- TEXT SHOWN
Archive for the ‘RENX’ Category
Talking About the Future
This is a duplicate post from David Allison’s column on RENX.ca, a Canadian Real Estate news website.
I was at a lunch last week hosted by the Urban Land Institute in Vancouver. It was just one of a series of lunches being hosted under the umbrella theme of The City in 2050: Creating Blueprints for Change. This is a proactive and thoughtful initiative that aims to help the real estate development community better understand what responsible development means in a world where environmental policies, exploding populations, capital market concerns and energy costs are changing the landscape forever.
What will our industry look like in 2050? Three industry leaders and thinkers weighed in with their opinions.
Gordon Harris is the President and CEO of SFU Community Trust, developers of UniverCity, the award-winning sustainable urban community adjacent to Simon Fraser University’s Burnaby Mountain campus. He pointed to the imperative for moving from Green to Greener, and that how our definition of sustainability has to include not just environmental issues, but social issues as well. I found it startling to hear that the average lifespan of a building is 17.4 years, and agreed with Harris that finding ways to re-purpose and build smarter — to avoid tearing buildings down — should be something we design into the development process.
Mark Holland is a Principal at HB Lanarc, where he focuses on integrating sustainability principles into the mainstream development industry. He talked about our responsibility as a development community to not only think long and hard about new structures, but also existing ones; in Vancouver alone there are over 200,000 homes that will need to be retro-fitted in the next 40 years. Mark and I have worked together on projects before. He’s the best at helping developers understand issues around sustainability in practical terms. He speaks our language.

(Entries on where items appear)
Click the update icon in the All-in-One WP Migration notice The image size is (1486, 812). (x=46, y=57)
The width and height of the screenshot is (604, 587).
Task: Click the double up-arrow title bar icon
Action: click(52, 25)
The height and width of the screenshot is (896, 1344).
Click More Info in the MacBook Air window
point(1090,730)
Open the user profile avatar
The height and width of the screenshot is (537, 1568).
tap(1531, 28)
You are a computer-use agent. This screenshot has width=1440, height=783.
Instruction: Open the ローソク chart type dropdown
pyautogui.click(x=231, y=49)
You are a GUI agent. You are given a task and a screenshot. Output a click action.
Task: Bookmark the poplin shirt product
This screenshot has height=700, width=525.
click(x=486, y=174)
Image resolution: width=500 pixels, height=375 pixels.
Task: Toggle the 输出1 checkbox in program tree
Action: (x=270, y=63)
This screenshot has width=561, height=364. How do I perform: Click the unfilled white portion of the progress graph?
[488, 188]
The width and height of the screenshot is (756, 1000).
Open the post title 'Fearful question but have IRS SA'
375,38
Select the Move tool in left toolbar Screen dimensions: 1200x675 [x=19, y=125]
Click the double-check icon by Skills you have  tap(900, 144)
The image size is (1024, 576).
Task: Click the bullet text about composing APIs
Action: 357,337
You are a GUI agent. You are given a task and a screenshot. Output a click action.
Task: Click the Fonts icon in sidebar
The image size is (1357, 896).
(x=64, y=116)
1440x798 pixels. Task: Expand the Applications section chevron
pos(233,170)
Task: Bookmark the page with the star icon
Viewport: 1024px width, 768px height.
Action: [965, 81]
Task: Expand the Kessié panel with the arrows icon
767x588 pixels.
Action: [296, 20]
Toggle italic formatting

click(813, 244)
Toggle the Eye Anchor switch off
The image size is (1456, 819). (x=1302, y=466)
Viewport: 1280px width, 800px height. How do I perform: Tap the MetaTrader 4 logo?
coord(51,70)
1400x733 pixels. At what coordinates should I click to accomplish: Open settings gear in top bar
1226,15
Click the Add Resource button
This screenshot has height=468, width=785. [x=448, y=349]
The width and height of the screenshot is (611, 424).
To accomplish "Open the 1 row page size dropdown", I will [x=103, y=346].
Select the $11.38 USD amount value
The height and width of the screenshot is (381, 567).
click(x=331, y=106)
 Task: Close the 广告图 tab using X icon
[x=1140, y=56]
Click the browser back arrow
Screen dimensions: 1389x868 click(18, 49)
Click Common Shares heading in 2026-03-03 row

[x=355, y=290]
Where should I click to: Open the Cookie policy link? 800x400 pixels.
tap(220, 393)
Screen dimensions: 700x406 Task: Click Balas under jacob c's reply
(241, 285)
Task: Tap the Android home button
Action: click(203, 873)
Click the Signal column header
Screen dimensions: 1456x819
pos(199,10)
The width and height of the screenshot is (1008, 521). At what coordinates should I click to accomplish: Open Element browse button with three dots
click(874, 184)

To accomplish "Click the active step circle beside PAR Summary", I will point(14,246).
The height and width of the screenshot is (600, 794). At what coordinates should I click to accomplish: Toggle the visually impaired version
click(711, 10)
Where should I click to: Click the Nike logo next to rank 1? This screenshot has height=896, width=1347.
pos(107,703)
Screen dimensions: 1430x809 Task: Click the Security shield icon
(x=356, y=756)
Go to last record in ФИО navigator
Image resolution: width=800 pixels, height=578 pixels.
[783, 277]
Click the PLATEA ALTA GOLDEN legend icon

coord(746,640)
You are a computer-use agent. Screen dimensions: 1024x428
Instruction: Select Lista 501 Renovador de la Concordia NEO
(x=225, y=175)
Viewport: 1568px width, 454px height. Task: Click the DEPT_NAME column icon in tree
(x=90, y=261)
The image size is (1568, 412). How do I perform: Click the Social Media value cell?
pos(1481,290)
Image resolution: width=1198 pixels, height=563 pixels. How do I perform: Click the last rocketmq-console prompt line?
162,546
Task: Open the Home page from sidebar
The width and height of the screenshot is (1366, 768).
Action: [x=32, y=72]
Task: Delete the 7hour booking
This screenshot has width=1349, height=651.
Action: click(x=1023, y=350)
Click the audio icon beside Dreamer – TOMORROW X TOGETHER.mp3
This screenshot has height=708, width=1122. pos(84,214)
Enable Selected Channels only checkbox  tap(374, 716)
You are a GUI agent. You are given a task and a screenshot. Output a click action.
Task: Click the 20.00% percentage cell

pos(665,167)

- DIRECTIVES
(1) Reproduce the passage in the post about the Urban Land Institute lunch from "I was at a lunch" up to and including "with their opinions.".
(2) Continue the post about the Urban Land Institute lunch, picking up right after its last sentence.

- EXPECTED RESPONSES
(1)
I was at a lunch last week hosted by the Urban Land Institute in Vancouver. It was just one of a series of lunches being hosted under the umbrella theme of The City in 2050: Creating Blueprints for Change. This is a proactive and thoughtful initiative that aims to help the real estate development community better understand what responsible development means in a world where environmental policies, exploding populations, capital market concerns and energy costs are changing the landscape forever.
What will our industry look like in 2050? Three industry leaders and thinkers weighed in with their opinions.

(2)
Sadhu Johnston is the Deputy City Manager for Vancouver, after a term in Chicago as Chief Environmental Officer to Mayor Richard Daley. His points were succinct: we are doing a good job here, but we must do better. We must find solutions that solve multiple problems. We must address the rising cost of housing, as it directly impacts issues of homelessness. We must look across disciplines to solve problems, and collaboratively map out our approach to urbanization issues.
Applause is due to the ULI for staging this series of events. Sometimes I’m convinced the real estate development industry is only willing to innovate a millimeter past whatever the last successful project was. But if we’re largely responsible for the built environment, especially in terms of housing, we need to think bigger thoughts, collaborate, question and challenge the status quo. Events like this one get the conversations started. Bravo.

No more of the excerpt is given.